The Misnomer Aajonus Created and Repeatedly Corrected

Aajonus addressed the "white meat / red meat" misnomer directly in multiple workshop sessions, and ostrich was his most-cited example of why the terminology was confusing and misleading. He said: "That is a misnomer I should not have addressed. I should have made up some name. Any name that meant nothing. But I picked red and white. So forget that they're colors, they are classifications."

He acknowledged the error of the color terminology as his own: "So, I called it white meat, red meat, misnomer as it is. So, whenever I talk about white meat in the book, it just means fish, seafood, or poultry."

The repeated use of ostrich as the primary illustration of this misnomer, "ostrich meat is as dark as liver," "ostrich is as red as liver, white meat category," "you can have ostrich with two legs, that the meat is darker than liver, and still isn't red meat", reflects how important the correct classification was to him.
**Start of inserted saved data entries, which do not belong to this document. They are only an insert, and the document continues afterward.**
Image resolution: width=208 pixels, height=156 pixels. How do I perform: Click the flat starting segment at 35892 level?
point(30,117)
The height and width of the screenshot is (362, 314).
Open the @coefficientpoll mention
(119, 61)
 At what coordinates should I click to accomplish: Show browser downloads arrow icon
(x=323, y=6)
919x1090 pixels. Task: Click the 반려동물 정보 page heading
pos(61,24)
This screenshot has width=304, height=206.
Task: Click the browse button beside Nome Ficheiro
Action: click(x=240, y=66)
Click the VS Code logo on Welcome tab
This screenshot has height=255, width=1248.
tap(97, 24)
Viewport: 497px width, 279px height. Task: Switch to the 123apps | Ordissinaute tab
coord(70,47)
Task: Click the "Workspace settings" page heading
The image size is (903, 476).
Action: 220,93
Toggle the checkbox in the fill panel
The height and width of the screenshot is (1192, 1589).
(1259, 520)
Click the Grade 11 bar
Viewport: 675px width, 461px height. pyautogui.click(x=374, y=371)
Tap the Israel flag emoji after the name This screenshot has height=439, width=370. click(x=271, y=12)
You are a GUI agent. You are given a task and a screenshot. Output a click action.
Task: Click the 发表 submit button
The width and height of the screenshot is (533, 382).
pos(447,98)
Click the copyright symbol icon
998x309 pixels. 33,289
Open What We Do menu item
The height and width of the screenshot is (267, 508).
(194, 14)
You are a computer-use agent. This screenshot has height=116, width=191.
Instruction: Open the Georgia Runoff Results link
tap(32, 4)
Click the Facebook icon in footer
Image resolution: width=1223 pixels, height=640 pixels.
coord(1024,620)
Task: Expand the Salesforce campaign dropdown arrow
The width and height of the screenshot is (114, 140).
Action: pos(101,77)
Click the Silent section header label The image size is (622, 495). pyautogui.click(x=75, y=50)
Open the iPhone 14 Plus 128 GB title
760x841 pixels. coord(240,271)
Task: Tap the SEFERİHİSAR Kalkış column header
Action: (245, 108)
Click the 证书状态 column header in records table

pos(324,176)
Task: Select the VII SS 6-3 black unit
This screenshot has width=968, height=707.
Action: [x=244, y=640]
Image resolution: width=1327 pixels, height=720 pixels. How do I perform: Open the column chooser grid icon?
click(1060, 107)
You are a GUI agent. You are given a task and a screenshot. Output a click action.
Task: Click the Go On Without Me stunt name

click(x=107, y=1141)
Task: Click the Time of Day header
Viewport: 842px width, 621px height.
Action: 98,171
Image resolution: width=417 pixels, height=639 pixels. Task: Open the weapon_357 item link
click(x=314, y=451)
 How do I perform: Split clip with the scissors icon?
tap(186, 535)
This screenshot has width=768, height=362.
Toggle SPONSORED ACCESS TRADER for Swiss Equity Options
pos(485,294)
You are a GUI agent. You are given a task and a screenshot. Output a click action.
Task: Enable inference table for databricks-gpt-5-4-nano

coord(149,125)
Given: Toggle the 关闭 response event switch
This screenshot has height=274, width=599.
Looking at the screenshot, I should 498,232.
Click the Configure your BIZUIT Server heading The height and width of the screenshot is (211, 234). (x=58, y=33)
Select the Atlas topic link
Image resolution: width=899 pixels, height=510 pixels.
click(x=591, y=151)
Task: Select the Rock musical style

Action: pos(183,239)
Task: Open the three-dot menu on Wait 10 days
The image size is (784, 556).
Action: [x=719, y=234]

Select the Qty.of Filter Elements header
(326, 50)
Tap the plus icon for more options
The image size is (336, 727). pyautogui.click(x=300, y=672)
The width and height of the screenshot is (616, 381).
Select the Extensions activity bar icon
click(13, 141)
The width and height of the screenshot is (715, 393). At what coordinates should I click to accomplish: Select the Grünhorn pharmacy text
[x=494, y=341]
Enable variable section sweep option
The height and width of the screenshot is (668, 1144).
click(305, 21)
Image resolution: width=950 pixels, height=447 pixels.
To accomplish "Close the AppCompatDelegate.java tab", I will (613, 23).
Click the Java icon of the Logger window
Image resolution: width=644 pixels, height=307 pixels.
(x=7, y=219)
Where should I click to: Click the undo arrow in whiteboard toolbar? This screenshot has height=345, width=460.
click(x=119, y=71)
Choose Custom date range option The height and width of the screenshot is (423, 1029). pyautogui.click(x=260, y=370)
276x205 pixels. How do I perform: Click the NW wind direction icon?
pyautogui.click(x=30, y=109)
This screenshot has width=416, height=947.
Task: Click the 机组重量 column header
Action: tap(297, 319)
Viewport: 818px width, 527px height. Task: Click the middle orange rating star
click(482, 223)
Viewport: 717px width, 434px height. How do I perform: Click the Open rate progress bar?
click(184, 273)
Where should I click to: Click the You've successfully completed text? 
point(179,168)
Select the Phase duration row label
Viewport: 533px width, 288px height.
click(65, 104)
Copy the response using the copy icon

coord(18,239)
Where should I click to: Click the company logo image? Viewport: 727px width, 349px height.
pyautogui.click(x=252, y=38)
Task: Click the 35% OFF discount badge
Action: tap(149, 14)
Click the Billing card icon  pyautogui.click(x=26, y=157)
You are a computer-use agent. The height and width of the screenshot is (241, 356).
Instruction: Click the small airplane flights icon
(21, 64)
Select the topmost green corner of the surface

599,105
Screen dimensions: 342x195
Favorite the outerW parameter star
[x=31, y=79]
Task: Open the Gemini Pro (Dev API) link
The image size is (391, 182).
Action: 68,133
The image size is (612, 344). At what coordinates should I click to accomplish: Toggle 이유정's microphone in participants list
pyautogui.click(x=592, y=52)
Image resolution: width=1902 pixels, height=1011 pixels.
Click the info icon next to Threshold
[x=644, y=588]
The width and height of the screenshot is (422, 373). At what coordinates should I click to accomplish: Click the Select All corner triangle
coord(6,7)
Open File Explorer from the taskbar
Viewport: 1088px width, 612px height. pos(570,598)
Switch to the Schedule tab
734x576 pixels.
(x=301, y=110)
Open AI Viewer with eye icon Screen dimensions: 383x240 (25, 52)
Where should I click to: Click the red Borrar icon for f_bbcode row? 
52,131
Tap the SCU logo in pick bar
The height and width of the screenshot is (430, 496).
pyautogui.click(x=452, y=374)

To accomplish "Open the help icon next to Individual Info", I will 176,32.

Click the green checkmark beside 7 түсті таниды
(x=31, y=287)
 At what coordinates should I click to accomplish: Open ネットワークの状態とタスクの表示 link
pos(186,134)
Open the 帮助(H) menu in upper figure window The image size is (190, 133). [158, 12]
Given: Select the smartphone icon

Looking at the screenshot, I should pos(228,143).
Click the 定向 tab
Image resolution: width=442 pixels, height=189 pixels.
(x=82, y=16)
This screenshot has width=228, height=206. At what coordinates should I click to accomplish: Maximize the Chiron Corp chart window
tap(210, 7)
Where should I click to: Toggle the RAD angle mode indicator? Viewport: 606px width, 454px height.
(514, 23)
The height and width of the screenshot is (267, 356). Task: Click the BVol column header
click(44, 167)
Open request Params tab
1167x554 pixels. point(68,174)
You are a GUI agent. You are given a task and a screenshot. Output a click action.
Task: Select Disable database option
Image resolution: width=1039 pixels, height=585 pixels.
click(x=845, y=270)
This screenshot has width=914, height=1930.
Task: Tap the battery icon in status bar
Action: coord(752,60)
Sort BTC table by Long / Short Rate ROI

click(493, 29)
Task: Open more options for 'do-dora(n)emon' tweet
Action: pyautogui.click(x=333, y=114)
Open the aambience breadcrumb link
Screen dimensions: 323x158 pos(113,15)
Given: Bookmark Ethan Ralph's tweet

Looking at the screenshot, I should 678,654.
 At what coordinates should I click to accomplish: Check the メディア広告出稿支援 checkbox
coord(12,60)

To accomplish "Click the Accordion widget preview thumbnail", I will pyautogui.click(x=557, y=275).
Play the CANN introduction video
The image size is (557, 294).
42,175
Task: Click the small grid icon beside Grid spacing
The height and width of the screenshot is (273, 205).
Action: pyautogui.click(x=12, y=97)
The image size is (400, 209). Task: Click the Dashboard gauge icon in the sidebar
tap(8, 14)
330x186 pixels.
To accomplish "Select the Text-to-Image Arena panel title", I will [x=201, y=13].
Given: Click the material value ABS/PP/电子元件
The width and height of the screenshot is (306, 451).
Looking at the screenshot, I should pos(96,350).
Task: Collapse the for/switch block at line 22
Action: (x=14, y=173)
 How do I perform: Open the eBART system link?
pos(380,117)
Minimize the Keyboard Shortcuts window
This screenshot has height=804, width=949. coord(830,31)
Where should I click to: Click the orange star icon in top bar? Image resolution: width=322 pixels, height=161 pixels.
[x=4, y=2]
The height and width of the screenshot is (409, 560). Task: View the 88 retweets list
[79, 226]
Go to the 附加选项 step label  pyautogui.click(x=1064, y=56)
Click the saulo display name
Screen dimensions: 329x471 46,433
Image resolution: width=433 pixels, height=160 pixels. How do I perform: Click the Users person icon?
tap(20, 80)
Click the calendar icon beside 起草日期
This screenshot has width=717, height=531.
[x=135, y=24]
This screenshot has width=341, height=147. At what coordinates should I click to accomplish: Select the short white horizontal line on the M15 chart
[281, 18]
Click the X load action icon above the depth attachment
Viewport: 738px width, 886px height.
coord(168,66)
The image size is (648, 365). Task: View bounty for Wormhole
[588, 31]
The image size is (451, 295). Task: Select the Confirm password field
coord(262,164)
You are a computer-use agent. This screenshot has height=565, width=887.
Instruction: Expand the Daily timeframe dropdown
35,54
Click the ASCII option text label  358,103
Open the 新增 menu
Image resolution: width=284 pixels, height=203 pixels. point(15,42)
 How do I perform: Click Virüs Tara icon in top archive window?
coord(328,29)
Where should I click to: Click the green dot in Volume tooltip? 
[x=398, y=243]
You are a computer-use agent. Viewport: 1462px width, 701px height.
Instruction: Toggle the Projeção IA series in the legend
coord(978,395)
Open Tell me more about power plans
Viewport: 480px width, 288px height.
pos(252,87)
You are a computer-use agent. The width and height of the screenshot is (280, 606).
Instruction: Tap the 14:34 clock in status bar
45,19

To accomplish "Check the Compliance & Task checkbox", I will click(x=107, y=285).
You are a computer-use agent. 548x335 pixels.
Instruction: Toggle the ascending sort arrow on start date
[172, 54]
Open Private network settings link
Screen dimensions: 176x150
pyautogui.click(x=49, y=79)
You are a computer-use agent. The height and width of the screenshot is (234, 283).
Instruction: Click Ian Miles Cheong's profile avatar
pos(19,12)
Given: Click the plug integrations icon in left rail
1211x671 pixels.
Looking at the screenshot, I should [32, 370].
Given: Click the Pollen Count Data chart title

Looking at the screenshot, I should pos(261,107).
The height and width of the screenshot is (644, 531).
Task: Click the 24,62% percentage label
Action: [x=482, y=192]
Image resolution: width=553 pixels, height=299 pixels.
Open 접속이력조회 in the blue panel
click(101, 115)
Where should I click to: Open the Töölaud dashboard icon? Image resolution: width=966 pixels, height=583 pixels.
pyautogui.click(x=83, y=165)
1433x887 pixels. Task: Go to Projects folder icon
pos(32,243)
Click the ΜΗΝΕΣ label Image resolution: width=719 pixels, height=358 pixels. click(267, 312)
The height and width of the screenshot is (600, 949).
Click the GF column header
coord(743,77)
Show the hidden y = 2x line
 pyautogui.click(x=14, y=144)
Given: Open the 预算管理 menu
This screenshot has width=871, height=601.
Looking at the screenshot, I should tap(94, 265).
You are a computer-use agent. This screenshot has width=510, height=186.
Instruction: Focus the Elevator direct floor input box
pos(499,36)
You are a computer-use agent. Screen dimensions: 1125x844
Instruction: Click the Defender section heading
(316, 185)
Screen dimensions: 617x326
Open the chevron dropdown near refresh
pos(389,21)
He wanted people to understand that the functional effects on the body, not the visible color of the flesh, are what determine the category and its associated therapeutic properties.

Medical and Scientific Opposition to Raw Meat

Aajonus documented extensive opposition from the medical and scientific communities regarding raw meat consumption. He stated: "I thought, this is disgraceful. This is immoral for the medical community and the scientific community to draw a conclusion that you will get parasites and bacteria from eating raw meat." He spent approximately $60,000 on laboratory experiments to test this claim and found it to be unfounded. He reported eating raw meat with every kind of parasite deliberately generated in it and never contracting a parasite himself.

He also noted: "I have met hundreds of doctors. Not one had any experience utilizing a raw-meat diet. I present more evidence on the myths and truths regarding bacteria." His conclusion: "So you have to take everything you hear from the medical community and just forget it because it's all wrong."